> [Selected passage]

┌──

Rachel JONES v. PENNSYLVANIA STATE POLICE; Craig Acord; and Mike Tinneny
Pennsylvania State Police, Appellant in No. 18-2304 Rachel Jones v. Pennsylvania State Police; Mike Tinneny Rachel Jones, Appellant in No. 18-3803
A jury awarded Rachel Jones $250,000 on the hostile work environment claim she brought against the Pennsylvania State Police. After trial, the District Court awarded her more than $100,000 in attorney's fees and costs. On appeal, the State Police challenge the size of the jury verdict, and Rachel Jones challenges the award of fees and costs. Both challenges fail, and so we will affirm.1
Pennsylvania State Police Trooper 2 Rachel Jones began dating fellow Trooper Craig Acord in June 2013. The two broke up one year later. Soon after their split, Acord sought to reconcile. But he also began monitoring Jones's whereabouts, sending unwelcome text messages, and leaving unwanted gifts. Despite her protests, Acord persisted in his contacts, and physically confronted Jones several times. Seeking assistance, Jones complained to her supervisor, who ordered Acord to stop his attempts at communications. Yet the contacts continued, in part because Jones would still overlap shifts with Acord. Indeed, the director of the State Police's Equal Employment Opportunity Office advised Jones that “[this] is a small station. You're just going to have to work with him ․ [and] deal with it.” (App. at 225.) All the while, Acord continued his uninvited contacts, both on the job and outside work.
Jones ultimately sued the State Police, alleging that Acord's behavior created a hostile work environment in violation of Title VII of the Civil Rights Act of 1964. After a four-day trial, a jury found in her favor, awarding $250,000 in compensatory damages. After the verdict, the District Court awarded Jones attorney's fees and costs, but declined her request for more damages. The State Police asked for a new trial or a reduction of the jury's verdict. The District Court denied that motion, and this timely appeal followed. While on appeal, Jones moved to remand pursuant to Fed. R. Civ. P. 60(a) “to correct an omission or mistake concerning the litigation costs and fee award order[—v]iz, convert the order to a judgment.”3 We granted the motion. On remand, Jones asked for a separate order awarding attorney's fees and costs and asked the District Court to reconsider several of its previous decisions. The District Court denied both requests, and Jones then appealed that decision. We have jurisdiction over both appeals under 28 U.S.C. § 1291.

└──

> [Objectives]
A - Name every individual person identified by name in the court opinion above.
B - Write the next part of the court opinion above, picking up after its final sentence.

> [Data lines]
┌──

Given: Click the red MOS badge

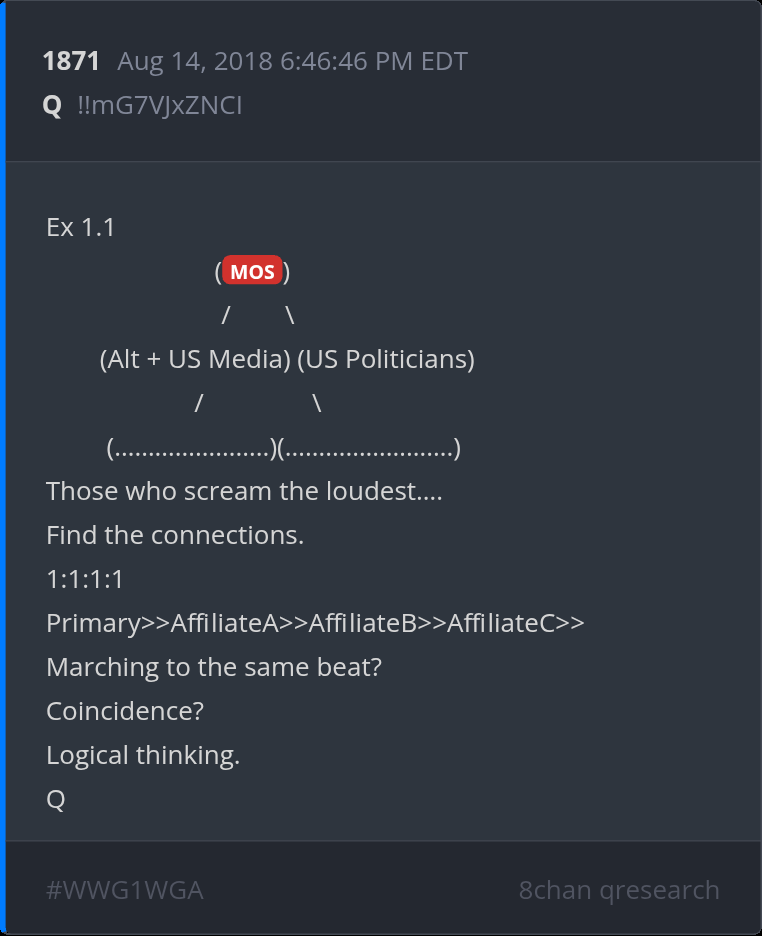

└──

> [Task-by-task results]
A - Rachel Jones, Craig Acord, Mike Tinneny

B -
II. The Emotional Distress Award Was Reasonable and Supported
The State Police raise several challenges to the portion of the jury's award compensating Jones for her emotional distress.4 Our review defers to the jury's verdict, and we therefore give Jones “the benefit of all logical inferences that could be drawn from the evidence presented, resolve all conflicts in the evidence in [her] favor and, in general, view the record in the light most favorable to [her].” Williamson v. Consol. Rail Corp., 926 F.2d 1344, 1348 (3d Cir. 1991); see also Cortez v. Trans Union, LLC, 617 F.3d 688, 718–19 (3d Cir. 2010) (noting that, when reviewing an award of damages in favor of a plaintiff, “we must view the facts in the light most favorable to” the plaintiff).
First, the State Police argue that since Jones never made a “formal” complaint until June 11, 2015, none of Acord's harassment before that date can support an award of emotional damages. (First Step Br. for Appellant at 18.) But our decisions make clear that a “formal” complaint is unnecessary; instead, an employer may become liable as soon as it “should have known” of a coworker's harassment. Andreoli v. Gates, 482 F.3d 641, 644 (3d Cir. 2007). And an employer gains such constructive knowledge when “an employee provides management level personnel with enough information to raise a probability of sexual harassment in the mind of a reasonable employer.” Huston v. Procter & Gamble Paper Prods. Corp., 568 F.3d 100, 105 (3d Cir. 2009). Jones's testimony shows that her superiors first learned of problems between her and Acord as early as July 2014. As a result, the jury could have found that the State Police had constructive knowledge of Acord's harassment when Jones first asked Acord to stop texting her, in December 2014.
Next, the State Police argue that the only evidence of Jones's emotional distress was her own testimony, and that such uncorroborated statements are insufficient. That argument ignores testimony from Jones's coworkers that spoke to her emotional state. The argument also ignores Jones's testimony about her physical illness and her treatment with a mental health professional. But in any case, we have never created a bright-line rule about the quantum of testimonial evidence necessary to support an award for emotional trauma. See Spence v. Bd. of Educ. of Christina Sch. Dist., 806 F.2d 1198, 1201 (3d Cir. 1986).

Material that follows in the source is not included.